Structural Biochemistry/Short Linear Motifs and Viral Infection
Viruses and Cell Regulation
Viruses are known to be able to infect their host cells and even “hijack” them, taking control of normal cell metabolism and reproduction/replication. Viruses are able to change the host cell’s functionality by introducing their own DNA/RNA; as well as accompanying replication/transcription enzymes; such as DNA polymerase, and helicases. One way that the virus is able to take massive control of it’s host cell’s processes would be through taking over the cell’s SLiM (short linear motifs). SLiMs are minimotifs that are existent in all eukaryotic cells/proteomes. SLiMs help regulate many of the cell’s processes, such as proteolytic cleavage, post-translational adjustments, and also aids in substituting as binding sites for cell signaling. They are also very unique in that they allow for encoding for very short translations for smaller proteins. With such diversity in functions of the cell, it has been argued that SLiMs are perhaps the most crucial element in the evolution of cells in the past and for the future. With such high evolutionary influence, SLiMs are also a very vulnerable as well as preferable portion of the cell for an invading virus to victimize in order to hijack the entire cell and it’s processes.
SLiM and Viral Plasticity
Due to the fact that SLiMs are very short in terms of length (only around 3-10 residues), as well as the variability in them, there is much room for evolutionary change, plasticity, and mutation. Upon mapping out an evolutionary history of known SLiMs, the only actual portion that remained conserved was the physicochemical properties. Most viruses are also known to have high mutation rates, which easily leads to convergent evolution; making viral motif mimicry relatively easy. Due to the high plasticity of most cellular motifs, the SLiMs are thought to be the weakest link for the cell in terms of vulnerability towards viruses.
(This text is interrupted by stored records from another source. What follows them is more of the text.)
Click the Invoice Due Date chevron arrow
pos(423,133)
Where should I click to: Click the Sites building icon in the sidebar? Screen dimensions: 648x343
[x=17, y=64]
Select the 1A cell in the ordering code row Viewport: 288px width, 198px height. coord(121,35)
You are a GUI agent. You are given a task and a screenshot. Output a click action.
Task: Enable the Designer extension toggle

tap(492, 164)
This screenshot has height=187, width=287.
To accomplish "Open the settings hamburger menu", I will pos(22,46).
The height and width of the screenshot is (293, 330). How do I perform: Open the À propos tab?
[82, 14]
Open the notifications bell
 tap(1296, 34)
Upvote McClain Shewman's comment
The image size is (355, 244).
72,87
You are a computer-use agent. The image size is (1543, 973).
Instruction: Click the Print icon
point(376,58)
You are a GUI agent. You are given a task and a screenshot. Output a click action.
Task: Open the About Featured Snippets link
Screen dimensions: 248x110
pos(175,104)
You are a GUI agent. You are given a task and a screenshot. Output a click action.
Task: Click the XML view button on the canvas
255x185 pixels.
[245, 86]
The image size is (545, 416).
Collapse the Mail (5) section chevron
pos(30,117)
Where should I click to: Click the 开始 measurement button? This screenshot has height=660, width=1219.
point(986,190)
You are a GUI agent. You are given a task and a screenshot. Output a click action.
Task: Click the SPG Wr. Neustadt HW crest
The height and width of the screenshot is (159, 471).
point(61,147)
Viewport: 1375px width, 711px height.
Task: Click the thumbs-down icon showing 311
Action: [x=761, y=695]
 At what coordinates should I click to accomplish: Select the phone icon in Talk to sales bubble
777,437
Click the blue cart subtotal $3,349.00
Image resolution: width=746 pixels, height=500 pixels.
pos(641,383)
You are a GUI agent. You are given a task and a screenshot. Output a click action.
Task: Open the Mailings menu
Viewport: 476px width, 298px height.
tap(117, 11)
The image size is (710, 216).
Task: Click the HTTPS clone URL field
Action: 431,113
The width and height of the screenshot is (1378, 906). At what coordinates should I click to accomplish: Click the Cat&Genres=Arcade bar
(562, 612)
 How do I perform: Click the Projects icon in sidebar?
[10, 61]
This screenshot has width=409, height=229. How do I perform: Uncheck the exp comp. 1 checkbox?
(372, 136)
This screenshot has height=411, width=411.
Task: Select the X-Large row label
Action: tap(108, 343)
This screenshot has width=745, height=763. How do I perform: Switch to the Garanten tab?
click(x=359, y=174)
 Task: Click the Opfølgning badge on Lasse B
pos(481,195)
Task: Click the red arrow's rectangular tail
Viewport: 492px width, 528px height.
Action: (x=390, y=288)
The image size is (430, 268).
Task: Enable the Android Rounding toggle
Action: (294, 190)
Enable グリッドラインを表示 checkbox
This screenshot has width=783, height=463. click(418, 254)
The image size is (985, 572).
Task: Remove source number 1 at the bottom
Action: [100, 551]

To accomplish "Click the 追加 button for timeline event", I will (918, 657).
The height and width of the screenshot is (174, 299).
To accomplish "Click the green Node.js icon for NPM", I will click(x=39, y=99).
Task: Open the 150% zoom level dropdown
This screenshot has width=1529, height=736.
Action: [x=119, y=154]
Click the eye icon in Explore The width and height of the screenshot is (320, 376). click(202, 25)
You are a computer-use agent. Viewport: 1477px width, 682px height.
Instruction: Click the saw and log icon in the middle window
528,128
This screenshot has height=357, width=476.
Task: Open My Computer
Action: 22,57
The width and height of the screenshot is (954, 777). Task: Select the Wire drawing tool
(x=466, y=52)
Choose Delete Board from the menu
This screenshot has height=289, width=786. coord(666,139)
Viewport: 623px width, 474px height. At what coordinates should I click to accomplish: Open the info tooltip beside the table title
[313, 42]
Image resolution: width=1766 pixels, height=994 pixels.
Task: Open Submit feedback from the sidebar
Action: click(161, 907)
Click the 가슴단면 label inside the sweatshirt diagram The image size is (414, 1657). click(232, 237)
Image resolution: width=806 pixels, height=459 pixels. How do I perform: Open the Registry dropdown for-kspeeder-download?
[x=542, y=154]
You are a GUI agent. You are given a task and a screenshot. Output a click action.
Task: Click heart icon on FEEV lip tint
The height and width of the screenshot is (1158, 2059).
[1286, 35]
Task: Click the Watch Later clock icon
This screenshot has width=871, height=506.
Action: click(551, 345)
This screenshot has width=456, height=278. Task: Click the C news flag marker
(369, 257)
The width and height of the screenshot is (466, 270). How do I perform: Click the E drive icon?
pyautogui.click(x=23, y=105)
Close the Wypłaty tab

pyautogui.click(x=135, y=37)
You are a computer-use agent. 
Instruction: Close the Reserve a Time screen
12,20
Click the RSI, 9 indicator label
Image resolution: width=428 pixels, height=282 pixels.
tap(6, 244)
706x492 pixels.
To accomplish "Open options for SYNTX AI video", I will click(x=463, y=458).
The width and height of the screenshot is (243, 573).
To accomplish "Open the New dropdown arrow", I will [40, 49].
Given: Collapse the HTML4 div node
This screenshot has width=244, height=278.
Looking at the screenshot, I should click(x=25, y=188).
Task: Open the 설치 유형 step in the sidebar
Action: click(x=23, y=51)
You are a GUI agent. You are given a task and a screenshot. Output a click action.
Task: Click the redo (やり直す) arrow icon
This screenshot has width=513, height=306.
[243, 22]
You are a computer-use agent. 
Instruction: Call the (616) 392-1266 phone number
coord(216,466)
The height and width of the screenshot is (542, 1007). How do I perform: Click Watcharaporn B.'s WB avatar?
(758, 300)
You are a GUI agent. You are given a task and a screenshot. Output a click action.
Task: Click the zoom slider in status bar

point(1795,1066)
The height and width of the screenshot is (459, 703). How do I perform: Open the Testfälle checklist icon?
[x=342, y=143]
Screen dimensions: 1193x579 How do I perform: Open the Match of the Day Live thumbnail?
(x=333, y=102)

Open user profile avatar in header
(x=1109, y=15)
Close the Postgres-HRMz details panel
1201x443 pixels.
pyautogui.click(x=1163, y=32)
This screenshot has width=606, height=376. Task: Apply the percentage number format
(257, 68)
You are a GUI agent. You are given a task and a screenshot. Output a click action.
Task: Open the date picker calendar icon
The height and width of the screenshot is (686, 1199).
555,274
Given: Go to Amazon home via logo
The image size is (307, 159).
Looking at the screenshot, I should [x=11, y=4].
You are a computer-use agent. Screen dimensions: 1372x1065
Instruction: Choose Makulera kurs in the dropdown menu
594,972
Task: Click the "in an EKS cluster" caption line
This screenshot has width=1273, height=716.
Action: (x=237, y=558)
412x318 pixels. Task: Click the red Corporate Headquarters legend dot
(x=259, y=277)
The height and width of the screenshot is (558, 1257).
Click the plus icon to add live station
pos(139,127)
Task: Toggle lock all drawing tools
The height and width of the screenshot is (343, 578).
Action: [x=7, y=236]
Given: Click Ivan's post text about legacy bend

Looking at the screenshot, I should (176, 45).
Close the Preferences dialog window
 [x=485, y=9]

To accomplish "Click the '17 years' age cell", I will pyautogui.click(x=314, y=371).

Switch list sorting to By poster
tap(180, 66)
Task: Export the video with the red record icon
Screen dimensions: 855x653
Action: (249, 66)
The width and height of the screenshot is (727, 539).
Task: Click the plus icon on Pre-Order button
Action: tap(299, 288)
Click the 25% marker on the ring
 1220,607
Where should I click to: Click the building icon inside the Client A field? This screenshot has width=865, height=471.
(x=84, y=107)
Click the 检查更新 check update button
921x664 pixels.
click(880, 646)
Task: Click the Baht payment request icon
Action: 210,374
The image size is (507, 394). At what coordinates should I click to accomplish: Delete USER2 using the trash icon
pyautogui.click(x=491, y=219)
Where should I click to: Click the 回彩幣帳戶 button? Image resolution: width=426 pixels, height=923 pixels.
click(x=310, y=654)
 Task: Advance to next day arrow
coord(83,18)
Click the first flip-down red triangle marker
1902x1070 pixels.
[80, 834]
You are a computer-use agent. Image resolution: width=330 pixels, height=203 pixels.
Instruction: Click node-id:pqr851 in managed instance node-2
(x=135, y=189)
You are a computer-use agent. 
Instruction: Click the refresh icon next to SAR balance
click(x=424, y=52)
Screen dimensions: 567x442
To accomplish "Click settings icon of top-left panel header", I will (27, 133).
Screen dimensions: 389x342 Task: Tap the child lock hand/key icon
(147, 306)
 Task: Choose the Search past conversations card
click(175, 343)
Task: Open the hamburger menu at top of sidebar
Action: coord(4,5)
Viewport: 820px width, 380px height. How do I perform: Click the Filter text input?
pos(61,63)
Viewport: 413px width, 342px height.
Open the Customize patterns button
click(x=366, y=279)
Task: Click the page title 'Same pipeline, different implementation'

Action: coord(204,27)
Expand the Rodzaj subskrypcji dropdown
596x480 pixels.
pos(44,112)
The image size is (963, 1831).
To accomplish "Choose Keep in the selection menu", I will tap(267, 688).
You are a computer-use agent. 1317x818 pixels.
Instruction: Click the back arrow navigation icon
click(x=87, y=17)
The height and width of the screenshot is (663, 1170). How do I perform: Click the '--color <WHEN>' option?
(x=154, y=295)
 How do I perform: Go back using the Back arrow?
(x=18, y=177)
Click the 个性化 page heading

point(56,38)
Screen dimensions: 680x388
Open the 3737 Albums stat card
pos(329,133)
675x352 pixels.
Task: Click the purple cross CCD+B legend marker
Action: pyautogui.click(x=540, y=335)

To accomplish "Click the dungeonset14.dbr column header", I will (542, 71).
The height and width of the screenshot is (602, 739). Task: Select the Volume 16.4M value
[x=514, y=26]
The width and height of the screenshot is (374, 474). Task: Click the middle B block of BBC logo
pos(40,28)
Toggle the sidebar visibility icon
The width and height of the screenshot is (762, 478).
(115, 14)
Virus’ Influence on SLiM Transcriptional Regulation
A virus take-over of the SLiM can lead to severe effects on normal regulation of transcription. One example of a SLiM that controls transcriptional regulation would be the LxCxE motif, which binds to RB and controls the E2F transcription factor. Upon introducing a virus that would interfere with normal function of the LxCxE motif by forcing the cell to go (or stay) in S-phase. This stasis in the S-phase nullifies immune system response, and allows for more efficient virus proliferation. Other viruses such as HPV E7, a viral protein, invades the LxCxE motif by binding to RB pocket-binding domains, which overrides the cell’s usual regulatory checking system.
SLiMs and Cancer
Carcinogenesis has been known form as a secondary effect of viruses taking over the cell and SLiMs’ mechanics. Carcinogenesis is induced due to the deregulating effect that viruses have on cell’s cellular patways; resulting in often irregular protein productions, in which the proteins/RNA responsible is ingrained into the replication process for the infected cell. The most notable viruses that cause carcinogenesis in cells would be human papillomavirus (HPV), hepatitis B/C, herpes (HHV), and HIV co-infections). These sexually transmitted viruses make up for about 12% of the developed cancer cases in humans. One example that correlates viral invasions to the creation of cancerous traits would be EBC LMP1, which forces proliferation and blocks the signals for natural cell apoptosis; two traits that are highly prominent in cancerous cells.
Other Methods of Viral Control of the Host
Although taking direct control of a cell’s motif system is a common and easy method for viruses to be able to thrive inside it’s host cell, it can take control by other means as well. One method is by indirectly influencing the motif control utilizing globular proteins and domains. Some examples of domains that do this are EBV BHRF-1, which binds specifically to BH3 motifs. Another example of this particular method would be STD viruses such as HIV or the bovine papillomavirus’ E6 oncoprotein. These particular viral proteins are able to bind onto paxillin, a cellular cytoskeletal protein.
Another mechanism of indirect motif control would be a viral infection leading to loss of the motif upon viral transferring into the host cell. The virus is able to do this by continually replicating itself and changing its genetic code via mutations until the sequence of the clone viral protein is virtually useless for the host cell. By becoming useless, the viral proteins are thus able to decouple from normal host cell regulation, allowing the virus to freely interact within the host cell. With massive mutations in the virus, the viral sequence cannot be identified by normal host cell enzymes such as FBW7 ubiquitin ligase adaptors.